May, 22, 2024, Nottingham--ネコの世話をロボットに任せるか? 新しい研究によると、ネコの世話をするには慎重に設計されたロボットだけでなく、ロボットが動作する環境や人間の相互作用も重要になる。
「Cat Royale」は、ノッティンガム大学のコンピュータ科学者とBlast Theoryのアーティストが共同で制作したユニークなコラボレーションで、アーティスト主導のプロジェクトの一環として、3匹のネコとロボットアームが1日6時間共存する特注の筐体を中心に、多種の世界を創造した。この導入は、2023年にオーストラリアのブリスベンで開催された世界科学祭で発表され、それ以来ツアーを続けており、その創造的な体験が評価され、Webby賞を受賞した。
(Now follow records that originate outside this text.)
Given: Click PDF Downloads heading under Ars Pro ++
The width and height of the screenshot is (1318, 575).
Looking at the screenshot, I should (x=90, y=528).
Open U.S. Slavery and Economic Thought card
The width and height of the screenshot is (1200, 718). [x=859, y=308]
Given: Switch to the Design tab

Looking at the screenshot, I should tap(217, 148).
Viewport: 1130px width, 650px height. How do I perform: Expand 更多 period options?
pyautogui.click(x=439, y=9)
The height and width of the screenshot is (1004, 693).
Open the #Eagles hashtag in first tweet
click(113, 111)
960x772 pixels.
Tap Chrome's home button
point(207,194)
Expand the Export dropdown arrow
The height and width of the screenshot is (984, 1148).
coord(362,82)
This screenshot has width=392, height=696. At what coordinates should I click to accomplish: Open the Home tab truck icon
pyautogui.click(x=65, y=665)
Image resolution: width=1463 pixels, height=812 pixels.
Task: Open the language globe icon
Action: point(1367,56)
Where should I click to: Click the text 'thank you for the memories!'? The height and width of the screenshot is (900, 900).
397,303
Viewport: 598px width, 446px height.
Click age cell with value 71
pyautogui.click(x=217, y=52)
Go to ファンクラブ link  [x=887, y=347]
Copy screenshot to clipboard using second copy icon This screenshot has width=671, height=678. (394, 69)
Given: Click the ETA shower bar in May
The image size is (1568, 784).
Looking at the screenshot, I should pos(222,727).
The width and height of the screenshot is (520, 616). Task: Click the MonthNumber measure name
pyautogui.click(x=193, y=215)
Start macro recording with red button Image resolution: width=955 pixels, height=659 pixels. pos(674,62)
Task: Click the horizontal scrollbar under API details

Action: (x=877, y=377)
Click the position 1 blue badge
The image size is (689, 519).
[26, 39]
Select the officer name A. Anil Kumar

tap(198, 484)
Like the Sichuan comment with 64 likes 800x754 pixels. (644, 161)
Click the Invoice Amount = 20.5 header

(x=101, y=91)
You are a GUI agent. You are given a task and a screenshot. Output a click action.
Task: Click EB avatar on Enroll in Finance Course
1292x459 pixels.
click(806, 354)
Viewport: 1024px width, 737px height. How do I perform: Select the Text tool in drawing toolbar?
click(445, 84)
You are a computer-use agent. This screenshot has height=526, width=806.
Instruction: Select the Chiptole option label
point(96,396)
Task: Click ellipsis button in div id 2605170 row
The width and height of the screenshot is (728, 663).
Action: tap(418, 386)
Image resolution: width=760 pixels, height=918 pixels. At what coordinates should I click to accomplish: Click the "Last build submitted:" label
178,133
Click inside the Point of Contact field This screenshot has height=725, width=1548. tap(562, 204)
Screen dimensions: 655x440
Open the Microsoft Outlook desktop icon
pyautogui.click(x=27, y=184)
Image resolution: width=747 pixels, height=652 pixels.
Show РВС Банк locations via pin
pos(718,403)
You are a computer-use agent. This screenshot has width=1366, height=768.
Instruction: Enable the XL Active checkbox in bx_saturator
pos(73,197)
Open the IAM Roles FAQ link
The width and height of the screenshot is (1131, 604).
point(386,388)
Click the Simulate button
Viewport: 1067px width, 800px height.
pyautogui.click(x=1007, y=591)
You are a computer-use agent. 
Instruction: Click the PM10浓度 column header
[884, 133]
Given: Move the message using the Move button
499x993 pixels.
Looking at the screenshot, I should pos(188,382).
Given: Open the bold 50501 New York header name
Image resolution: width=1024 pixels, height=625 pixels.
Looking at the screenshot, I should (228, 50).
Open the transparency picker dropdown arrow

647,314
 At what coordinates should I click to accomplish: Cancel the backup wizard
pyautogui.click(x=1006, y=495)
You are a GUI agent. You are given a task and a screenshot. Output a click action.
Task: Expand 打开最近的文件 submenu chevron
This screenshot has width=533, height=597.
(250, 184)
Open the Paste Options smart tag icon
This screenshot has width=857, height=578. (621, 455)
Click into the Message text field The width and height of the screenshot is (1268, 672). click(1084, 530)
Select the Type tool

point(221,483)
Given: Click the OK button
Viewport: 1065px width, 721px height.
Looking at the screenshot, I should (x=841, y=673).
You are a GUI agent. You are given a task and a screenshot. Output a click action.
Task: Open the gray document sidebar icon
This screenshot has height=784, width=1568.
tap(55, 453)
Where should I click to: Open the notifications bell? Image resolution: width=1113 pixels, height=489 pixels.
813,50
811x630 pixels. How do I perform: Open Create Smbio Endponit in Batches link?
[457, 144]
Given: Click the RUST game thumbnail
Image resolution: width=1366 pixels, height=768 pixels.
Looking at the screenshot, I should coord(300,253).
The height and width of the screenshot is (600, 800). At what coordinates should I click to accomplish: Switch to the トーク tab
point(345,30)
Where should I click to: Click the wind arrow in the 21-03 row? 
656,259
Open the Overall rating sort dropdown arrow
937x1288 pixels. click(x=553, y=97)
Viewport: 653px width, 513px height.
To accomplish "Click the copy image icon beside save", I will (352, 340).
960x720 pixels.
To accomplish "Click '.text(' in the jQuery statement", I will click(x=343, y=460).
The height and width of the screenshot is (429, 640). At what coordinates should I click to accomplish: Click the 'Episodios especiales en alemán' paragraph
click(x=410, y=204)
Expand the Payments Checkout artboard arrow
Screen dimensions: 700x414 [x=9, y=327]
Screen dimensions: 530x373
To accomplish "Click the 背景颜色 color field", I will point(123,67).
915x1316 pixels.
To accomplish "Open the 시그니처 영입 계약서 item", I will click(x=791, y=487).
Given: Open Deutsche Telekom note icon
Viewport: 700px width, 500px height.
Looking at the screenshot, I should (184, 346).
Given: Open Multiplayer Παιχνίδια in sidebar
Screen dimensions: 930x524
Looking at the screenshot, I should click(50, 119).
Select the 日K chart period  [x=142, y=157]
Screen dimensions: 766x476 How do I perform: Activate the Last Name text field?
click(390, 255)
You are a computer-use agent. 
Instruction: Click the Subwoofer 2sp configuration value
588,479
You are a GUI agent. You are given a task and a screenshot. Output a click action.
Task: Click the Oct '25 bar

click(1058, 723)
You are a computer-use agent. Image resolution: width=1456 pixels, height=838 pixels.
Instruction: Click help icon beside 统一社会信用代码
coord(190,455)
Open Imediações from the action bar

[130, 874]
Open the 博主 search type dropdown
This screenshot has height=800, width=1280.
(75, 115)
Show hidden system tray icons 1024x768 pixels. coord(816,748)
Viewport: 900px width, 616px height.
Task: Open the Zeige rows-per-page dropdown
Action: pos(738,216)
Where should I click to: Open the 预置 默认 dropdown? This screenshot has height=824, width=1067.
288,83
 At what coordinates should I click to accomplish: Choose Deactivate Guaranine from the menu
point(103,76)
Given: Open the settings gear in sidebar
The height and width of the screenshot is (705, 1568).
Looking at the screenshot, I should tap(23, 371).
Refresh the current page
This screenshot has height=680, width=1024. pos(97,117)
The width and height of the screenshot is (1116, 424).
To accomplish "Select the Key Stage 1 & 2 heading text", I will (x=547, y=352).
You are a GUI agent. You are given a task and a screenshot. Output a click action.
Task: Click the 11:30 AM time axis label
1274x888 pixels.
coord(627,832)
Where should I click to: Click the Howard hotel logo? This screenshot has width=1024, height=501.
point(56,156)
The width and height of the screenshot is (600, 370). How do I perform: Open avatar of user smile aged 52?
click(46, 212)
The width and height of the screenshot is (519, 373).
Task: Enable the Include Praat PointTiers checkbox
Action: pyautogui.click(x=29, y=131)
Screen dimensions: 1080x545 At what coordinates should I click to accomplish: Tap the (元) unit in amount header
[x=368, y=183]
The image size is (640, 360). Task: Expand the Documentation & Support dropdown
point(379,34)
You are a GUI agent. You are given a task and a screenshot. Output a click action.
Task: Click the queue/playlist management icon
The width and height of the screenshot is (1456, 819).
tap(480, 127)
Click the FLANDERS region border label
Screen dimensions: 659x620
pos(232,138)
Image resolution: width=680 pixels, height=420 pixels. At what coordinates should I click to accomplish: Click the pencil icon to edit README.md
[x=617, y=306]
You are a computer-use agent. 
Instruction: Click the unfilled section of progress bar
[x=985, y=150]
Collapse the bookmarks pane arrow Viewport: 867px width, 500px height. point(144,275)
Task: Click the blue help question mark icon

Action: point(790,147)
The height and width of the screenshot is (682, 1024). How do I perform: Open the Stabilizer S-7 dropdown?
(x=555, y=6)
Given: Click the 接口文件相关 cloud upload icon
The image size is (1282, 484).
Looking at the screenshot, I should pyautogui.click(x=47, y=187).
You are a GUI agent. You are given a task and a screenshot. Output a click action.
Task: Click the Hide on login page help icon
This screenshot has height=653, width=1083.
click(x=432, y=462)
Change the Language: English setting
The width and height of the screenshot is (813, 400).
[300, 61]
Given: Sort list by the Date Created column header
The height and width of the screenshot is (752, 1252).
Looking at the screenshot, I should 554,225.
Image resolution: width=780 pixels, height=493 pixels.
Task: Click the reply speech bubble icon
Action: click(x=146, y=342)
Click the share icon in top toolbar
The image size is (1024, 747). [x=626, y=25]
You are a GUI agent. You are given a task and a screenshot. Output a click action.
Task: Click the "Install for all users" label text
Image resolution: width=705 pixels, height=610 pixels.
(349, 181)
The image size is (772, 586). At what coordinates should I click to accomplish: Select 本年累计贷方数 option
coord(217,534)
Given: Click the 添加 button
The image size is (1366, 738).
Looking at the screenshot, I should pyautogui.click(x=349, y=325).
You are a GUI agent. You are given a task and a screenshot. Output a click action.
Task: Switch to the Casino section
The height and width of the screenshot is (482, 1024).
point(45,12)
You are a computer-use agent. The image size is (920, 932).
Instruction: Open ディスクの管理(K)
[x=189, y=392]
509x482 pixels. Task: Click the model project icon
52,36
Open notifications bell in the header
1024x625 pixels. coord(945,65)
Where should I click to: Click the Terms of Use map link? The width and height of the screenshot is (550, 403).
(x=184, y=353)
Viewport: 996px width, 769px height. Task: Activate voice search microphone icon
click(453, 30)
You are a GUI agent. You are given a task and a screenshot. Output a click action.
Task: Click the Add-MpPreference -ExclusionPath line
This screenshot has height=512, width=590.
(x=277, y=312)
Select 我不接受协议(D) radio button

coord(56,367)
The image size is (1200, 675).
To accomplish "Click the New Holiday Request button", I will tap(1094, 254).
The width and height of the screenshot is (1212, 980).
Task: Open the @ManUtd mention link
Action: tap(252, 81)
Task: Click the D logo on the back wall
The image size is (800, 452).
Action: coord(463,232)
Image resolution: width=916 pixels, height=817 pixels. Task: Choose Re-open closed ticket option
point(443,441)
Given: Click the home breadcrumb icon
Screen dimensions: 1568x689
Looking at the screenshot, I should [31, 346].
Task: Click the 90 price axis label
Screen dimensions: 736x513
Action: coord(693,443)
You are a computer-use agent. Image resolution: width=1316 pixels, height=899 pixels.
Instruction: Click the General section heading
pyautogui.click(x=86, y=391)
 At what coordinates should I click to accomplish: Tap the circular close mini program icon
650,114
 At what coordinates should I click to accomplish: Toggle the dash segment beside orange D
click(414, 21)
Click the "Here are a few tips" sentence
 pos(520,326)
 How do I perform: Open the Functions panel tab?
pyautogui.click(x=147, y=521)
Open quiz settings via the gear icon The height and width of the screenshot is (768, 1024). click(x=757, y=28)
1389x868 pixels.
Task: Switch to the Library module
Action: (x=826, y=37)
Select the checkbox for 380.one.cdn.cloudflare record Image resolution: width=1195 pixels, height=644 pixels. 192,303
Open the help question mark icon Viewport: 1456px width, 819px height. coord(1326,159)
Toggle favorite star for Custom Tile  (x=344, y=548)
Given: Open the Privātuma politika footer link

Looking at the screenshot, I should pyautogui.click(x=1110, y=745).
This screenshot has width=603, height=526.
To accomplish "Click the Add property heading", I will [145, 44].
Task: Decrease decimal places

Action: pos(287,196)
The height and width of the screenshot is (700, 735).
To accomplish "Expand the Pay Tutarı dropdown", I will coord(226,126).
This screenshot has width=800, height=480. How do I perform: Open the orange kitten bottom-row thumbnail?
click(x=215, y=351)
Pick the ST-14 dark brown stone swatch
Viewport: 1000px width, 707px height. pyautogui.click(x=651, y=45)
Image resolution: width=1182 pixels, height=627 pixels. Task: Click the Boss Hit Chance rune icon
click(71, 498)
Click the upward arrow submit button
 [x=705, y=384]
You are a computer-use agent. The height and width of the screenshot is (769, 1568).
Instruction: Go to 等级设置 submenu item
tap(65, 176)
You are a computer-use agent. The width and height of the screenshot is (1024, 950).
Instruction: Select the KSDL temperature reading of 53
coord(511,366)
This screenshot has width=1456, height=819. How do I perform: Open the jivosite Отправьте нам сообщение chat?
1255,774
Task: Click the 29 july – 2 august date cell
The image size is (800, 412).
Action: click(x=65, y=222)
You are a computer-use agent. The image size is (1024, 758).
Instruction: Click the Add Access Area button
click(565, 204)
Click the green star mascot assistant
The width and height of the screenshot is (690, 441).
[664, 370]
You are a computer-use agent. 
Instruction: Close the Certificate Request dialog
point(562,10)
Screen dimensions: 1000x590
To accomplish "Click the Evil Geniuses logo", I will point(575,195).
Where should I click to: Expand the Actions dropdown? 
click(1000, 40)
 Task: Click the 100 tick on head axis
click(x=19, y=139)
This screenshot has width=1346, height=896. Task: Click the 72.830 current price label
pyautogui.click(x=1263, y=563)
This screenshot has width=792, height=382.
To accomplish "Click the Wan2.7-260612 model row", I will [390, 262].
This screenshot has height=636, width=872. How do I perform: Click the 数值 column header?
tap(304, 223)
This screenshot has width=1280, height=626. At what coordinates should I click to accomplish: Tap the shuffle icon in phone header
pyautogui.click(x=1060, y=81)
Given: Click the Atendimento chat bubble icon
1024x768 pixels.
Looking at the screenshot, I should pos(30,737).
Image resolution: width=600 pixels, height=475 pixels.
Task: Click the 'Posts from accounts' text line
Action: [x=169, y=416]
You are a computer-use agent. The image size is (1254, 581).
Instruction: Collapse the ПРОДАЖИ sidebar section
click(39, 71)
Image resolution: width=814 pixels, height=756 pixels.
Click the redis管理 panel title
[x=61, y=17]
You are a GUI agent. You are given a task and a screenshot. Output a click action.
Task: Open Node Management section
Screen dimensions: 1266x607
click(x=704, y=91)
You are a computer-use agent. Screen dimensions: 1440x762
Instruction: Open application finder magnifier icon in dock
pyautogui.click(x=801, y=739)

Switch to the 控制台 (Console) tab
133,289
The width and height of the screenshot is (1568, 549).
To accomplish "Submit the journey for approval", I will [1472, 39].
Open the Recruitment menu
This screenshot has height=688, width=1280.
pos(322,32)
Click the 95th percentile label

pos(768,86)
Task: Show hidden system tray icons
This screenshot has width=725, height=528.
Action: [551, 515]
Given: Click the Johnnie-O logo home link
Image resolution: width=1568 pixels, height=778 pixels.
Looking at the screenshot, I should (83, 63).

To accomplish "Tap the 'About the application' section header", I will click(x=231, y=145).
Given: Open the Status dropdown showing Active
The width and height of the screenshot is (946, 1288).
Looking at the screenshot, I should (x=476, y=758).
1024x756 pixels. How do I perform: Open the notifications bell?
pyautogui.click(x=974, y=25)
研究論文「Designing Multispecies Worlds for Robots, Cats, and Humans」は、毎年恒例のComputer-Human Conference(CHI’24)で発表され、最優秀論文賞を受賞した。技術とその相互作用を設計するだけでは十分ではなく、技術が動作する「世界」の設計を考慮することも同様に重要であることを概説している。また、この研究は、故障からの回復、動物福祉、観客としての役割などの分野への人間の関与の必要性を強調している。
Cat Royaleは、ネコを幸せにするためのロボットアームを中心に、「ネズミ」のおもちゃを床に引きずり込んだり、羽根の「鳥」を空中に持ち上げたり、おやつをあげたりと、ネコたちを幸せにするアクティビティを提供した。次に、AIを訓練して、ネコが一番好きなゲームを学習させ、ネコの体験をパーソナライズできるようにした。
「一見すると、このプロジェクトは、ネコと遊ぶことでネコの家族の生活を豊かにするロボットを設計することである」と、研究を主導したノッティンガム大学のSteve Benford教授はコメントしている。
研究チームは、Blast Theoryと協力してCat Royaleを開発し、研究することで、ロボットの設計とネコとの相互作用に関する重要な洞察を得た。おもちゃを拾い上げ、ネコがワクワクするように展開し、それぞれのネコがどのゲームが好きかを学習するロボットを設計する必要があった。また、ネコとロボットが住む世界全体をデザインし、ネコがロボットを観察したり、こっそりとロボットに近づいたりするための安全な場所を提供し、ロボットが近づいてくるネコを見つける可能性が最も高いように装飾した。
つまり、ロボットの設計には、インテリアデザインだけでなく、エンジニアリングやAIも含まれるということである。愛する人の世話をするためにロボットを家に導入したい場合は、家を再設計する必要があるだろう。
ノッティンガム大学独自のCobotmaker SpaceでCat Royaleの研究ワークショップが開催され、関係者が集まり、ロボットの設計/ネコの福祉について考えた。
『Cat Royale』で学んだように、ネコ、ロボット、人間がすべてを占めるマルチスピーシーズシステムを作るには、ロボットを設計するだけでは不十分である。われわれは、動物のウェルビーイング(満足)を常に確保すると同時に、インタラクティブな導入が世界中の(人間の)観客を惹きつけるようにする必要があった。これには、筐体の設計、ロボットとその基盤となるシステム、ループ内の人間の様々な役割、そしてもちろんネコの選択など、多くの要素を考慮する必要があった(Eike Schneiders、同大学Mixed Reality ラボの暫定助教授)。